At a contested hearing, the Commissioner explained that the AMA Guides and the IASP relied on similar objective signs to support a CRPS diagnosis, but that Chapter 16 of the AMA Guides were more “stringent,” requiring a greater number of those signs to support a CRPS diagnosis, and called for consideration only of observed signs, as opposed to reported symptoms. The Commissioner added that he was compelled to reject the second physician’s opinion as to the 46 percent impairment–not because it was unpersuasive, but because under the particular circumstances of the case, the statute required it. The Commissioner found that while the second physician had used the appropriate mechanism under the AMA Guides for rating impairment associated with CRPS, the CRPS had not been diagnosed in accordance with the criteria outlined in Chapter 16 of the AMA Guides. Accordingly, claimant was not entitled to a rating for impairment associated with CRPS. The Commissioner, therefore, assigned a three percent whole person impairment rating per the employer’s physician’s report.

Upon appeal to the Superior Court, that court also indicated that it was compelled to reject the second physician’s 46 percent rating because 21 V.S.A. § 648(b) provided, “Any determination of the existence and degree of permanent partial impairment shall be made only in accordance with the whole person determination as set out in the fifth edition of the [AMA Guides].” The court found that the AMA Guides Chapter 16 criteria “controls both the diagnosis of impairments and the corresponding computation of the impairment rating,” and that as a matter of law to qualify for a permanent impairment rating “a condition must be diagnosed in accordance with the AMA Guides 5th criteria.”

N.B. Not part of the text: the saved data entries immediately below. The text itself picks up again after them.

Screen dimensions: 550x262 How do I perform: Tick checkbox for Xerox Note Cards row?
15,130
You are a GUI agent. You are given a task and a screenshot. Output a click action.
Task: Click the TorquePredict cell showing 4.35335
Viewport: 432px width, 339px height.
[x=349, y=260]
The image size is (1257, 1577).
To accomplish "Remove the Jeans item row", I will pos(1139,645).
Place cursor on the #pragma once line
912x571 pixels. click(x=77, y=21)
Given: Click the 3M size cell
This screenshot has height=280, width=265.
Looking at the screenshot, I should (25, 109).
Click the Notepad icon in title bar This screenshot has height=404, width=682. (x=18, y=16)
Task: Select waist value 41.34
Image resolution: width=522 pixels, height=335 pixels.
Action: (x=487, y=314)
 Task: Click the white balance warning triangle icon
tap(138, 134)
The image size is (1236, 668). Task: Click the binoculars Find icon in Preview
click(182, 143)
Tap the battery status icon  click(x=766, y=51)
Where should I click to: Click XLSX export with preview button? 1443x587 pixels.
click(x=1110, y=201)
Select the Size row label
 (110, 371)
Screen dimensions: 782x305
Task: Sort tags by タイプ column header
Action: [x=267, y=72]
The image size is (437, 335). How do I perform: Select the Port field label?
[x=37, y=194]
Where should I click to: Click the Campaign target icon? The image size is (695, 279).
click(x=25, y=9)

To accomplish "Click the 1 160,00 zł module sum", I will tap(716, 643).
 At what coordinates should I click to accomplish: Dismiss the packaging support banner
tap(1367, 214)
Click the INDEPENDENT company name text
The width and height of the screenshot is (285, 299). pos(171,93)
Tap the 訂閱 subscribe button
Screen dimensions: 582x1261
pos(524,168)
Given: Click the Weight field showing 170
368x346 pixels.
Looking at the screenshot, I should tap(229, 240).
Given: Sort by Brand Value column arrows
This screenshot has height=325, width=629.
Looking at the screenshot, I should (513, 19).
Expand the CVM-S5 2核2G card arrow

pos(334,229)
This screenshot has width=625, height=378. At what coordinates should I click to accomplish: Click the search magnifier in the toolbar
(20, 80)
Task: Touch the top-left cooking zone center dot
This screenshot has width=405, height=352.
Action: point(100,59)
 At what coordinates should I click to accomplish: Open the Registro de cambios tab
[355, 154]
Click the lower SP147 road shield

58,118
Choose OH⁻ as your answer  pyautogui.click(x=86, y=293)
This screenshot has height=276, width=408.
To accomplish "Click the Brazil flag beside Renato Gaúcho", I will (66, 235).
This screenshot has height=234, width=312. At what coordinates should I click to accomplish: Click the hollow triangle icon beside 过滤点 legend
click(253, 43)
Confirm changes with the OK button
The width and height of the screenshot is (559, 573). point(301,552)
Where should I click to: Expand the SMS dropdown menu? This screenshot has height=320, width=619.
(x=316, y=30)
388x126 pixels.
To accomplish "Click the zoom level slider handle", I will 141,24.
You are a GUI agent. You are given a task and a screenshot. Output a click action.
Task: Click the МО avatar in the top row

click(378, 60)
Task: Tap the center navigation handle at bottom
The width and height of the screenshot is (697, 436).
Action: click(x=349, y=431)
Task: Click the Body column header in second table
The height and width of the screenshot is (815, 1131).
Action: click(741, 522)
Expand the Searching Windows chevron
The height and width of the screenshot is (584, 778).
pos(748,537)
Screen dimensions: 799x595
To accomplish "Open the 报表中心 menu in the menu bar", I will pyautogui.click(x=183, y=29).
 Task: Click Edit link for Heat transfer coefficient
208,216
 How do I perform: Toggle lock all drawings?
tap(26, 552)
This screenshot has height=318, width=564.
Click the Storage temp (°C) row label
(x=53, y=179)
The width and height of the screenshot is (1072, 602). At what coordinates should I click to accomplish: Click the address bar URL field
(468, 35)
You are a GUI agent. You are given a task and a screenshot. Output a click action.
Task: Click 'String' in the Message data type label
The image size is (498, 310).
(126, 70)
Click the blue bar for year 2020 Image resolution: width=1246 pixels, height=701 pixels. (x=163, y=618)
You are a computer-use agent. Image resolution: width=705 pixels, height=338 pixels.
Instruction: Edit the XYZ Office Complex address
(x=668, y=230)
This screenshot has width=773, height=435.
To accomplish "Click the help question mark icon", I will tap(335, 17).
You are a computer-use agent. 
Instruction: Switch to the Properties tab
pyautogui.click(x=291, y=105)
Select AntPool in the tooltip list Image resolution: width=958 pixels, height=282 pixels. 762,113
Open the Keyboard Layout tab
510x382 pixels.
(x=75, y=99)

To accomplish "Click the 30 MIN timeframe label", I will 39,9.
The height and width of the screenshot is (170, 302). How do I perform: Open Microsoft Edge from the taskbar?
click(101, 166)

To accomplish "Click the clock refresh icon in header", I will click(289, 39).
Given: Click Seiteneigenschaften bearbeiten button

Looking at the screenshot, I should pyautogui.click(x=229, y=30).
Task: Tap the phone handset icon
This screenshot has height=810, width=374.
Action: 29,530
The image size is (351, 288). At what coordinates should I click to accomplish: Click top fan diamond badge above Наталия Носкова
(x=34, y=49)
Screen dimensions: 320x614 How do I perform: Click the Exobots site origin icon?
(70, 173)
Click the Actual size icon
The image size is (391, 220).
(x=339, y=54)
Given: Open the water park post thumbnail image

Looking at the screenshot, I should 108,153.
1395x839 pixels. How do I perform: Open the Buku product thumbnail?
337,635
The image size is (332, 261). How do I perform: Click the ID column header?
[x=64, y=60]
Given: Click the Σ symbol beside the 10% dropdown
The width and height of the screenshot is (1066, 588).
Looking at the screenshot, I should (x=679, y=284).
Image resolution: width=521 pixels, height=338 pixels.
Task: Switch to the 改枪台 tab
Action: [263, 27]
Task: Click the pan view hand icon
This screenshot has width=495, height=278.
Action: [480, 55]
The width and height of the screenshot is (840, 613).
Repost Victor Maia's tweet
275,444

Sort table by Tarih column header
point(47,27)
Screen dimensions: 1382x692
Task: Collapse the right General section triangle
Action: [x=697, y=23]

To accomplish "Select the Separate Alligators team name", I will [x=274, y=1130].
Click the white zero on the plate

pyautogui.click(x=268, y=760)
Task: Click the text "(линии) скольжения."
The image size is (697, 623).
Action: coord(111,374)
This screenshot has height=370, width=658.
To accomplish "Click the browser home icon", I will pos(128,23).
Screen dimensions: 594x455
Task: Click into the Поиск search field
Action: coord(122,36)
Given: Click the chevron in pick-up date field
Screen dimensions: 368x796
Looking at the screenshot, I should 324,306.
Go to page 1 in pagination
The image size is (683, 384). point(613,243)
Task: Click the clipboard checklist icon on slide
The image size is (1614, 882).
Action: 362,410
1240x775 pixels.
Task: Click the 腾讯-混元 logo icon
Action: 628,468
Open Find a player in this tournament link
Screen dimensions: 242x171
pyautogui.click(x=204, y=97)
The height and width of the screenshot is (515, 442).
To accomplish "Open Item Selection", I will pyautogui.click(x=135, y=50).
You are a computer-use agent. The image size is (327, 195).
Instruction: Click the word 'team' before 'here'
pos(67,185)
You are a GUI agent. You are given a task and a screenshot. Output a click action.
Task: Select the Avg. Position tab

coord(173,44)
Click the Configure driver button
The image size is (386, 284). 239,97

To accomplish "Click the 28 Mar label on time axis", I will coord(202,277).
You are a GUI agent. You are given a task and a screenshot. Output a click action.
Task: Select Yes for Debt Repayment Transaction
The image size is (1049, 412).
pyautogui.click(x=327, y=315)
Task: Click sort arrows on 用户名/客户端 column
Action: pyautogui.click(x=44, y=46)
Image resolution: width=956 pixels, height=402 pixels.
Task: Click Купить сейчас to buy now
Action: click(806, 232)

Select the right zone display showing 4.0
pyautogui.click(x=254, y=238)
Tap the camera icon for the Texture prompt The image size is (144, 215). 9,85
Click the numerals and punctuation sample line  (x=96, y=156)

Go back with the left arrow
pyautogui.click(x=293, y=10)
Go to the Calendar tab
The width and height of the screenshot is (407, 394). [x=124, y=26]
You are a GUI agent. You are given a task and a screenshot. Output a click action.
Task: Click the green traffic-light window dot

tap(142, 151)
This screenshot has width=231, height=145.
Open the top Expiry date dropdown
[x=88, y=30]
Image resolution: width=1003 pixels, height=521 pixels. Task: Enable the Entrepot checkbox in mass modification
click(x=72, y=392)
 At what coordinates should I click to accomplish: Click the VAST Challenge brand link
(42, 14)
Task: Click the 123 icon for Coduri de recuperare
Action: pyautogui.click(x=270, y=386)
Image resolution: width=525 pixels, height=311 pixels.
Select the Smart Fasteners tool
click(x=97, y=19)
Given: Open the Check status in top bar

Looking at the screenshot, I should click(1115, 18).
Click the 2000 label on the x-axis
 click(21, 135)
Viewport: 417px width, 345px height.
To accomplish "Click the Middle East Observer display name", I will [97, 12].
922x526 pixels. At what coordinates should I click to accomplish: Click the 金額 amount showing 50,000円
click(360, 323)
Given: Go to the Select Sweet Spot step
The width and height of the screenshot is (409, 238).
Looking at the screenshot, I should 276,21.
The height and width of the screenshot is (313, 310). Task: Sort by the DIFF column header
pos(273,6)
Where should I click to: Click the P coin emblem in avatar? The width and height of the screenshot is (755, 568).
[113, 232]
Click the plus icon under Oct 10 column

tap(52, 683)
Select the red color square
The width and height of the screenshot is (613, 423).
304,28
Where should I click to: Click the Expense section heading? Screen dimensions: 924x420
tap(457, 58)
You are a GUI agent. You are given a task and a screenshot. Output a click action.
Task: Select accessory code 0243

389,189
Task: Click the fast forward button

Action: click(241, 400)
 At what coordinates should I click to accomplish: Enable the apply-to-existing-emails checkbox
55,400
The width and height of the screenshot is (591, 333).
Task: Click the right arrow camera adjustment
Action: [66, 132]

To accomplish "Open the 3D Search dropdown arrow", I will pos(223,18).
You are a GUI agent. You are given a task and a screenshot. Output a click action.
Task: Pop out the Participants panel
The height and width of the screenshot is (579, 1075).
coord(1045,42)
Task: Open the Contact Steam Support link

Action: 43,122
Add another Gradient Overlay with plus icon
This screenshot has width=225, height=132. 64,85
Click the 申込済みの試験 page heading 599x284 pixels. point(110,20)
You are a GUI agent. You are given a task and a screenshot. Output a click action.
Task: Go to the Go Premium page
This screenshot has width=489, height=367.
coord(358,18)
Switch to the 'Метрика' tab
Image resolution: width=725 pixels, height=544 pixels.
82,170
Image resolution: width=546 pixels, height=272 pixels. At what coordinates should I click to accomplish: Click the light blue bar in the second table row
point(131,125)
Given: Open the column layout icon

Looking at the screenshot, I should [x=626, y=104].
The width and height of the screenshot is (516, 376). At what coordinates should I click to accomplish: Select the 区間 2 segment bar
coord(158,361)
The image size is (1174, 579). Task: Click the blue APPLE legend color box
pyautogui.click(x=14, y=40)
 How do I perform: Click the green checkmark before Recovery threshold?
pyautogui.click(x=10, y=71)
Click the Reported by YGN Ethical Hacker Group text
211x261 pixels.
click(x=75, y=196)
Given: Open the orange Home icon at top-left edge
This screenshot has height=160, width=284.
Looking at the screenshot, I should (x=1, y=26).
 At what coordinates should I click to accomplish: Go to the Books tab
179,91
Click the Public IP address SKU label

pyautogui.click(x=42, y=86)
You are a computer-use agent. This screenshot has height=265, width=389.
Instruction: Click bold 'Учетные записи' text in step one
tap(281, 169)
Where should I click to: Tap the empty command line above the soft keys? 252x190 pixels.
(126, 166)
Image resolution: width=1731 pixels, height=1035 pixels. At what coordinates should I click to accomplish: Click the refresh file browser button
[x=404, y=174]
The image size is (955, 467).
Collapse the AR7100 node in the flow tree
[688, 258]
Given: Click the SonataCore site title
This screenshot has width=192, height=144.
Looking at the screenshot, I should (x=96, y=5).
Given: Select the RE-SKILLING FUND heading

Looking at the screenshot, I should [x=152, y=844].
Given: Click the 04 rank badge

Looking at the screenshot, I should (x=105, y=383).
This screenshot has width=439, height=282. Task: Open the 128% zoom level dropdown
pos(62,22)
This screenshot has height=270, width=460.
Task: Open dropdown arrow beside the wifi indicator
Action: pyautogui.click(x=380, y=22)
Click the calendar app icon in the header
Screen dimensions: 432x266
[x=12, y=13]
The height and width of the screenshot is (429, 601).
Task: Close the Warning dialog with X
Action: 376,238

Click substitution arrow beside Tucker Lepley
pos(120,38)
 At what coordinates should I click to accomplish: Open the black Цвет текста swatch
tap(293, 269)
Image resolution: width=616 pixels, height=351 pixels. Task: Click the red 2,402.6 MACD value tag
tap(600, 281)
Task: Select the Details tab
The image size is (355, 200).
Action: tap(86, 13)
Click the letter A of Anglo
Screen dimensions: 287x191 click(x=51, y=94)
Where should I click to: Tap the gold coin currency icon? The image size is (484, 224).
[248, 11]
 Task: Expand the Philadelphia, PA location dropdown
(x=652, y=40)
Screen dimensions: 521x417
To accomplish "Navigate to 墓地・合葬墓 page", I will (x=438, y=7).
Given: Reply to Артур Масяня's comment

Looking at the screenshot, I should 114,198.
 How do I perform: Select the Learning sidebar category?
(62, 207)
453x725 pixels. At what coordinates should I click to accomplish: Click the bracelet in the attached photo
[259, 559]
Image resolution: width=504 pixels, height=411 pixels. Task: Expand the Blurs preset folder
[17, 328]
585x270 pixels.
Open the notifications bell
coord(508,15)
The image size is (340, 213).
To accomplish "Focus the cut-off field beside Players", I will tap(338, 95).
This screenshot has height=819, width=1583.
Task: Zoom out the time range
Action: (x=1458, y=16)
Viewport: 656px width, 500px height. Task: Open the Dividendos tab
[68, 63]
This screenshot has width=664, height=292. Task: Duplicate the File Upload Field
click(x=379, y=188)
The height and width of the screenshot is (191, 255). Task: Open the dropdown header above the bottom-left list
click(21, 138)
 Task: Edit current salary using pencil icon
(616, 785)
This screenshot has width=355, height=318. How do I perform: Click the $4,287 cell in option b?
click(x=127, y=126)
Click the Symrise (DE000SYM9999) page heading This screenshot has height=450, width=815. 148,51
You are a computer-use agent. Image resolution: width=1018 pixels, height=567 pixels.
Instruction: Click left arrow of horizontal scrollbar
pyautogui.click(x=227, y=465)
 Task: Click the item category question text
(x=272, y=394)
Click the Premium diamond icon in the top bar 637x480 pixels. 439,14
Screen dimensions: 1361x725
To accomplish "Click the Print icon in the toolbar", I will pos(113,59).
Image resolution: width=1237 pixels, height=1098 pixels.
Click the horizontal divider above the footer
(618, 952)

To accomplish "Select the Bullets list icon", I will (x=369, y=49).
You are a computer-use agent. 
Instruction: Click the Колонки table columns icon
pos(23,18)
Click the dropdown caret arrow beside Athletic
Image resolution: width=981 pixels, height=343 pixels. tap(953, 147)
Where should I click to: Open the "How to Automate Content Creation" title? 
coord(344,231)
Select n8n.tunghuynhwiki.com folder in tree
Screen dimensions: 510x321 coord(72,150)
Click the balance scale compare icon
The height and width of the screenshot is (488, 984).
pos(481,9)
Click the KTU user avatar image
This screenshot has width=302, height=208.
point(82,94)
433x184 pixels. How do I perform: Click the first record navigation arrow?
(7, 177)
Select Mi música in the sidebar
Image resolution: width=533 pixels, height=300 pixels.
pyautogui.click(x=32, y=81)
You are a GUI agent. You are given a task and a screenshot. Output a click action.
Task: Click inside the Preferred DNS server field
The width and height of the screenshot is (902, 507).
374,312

On further appeal, the supreme court noted that the sole question for review was whether 21 V.S.A. § 648(b) required a factfinder to disallow any permanent impairment rating associated with CRPS where the diagnosis did not comport with the diagnostic standards in Chapter 16 of the AMA Guides. The court answered the question in the negative. According to the court, the language of Vt. Stat. Ann. tit. 21, § 648(b) was clear: that the AMA Guides (5th Ed.) were determinative with respect to any determination of the existence and degree of permanent partial impairment associated with an injury, but the statute did not indicate that the Guides provided the exclusive mechanism for determining the existence of, or diagnosis associated with, a compensable injury. The workers’ compensation laws did not preclude an impairment rating and associated award of PPD benefits to an injured worker on account of impairment associated with CRPS where the claimant was not diagnosed with CRPS under the criteria listed in Chapter 16 of the Guides, but where a qualified expert confirmed the existence of the condition pursuant to other legally admissible standards sufficient to meet a reasonable medical certainty. The superior court’s decision was reversed and the matter remanded.